** Problem description **
The data should be restated word for word, in full.
(Given data begins)
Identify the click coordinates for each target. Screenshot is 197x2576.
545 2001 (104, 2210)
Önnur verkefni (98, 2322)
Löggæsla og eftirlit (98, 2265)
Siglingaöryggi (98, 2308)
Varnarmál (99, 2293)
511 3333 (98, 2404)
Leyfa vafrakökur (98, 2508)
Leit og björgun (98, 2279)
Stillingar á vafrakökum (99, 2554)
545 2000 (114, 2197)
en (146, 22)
(Given data ends)
** Response below **
Identify the click coordinates for each target. Screenshot is 197x2576.
545 2001 (104, 2210)
Önnur verkefni (98, 2322)
Löggæsla og eftirlit (98, 2265)
Siglingaöryggi (98, 2308)
Varnarmál (99, 2293)
511 3333 (98, 2404)
Leyfa vafrakökur (98, 2508)
Leit og björgun (98, 2279)
Stillingar á vafrakökum (99, 2554)
545 2000 (114, 2197)
en (146, 22)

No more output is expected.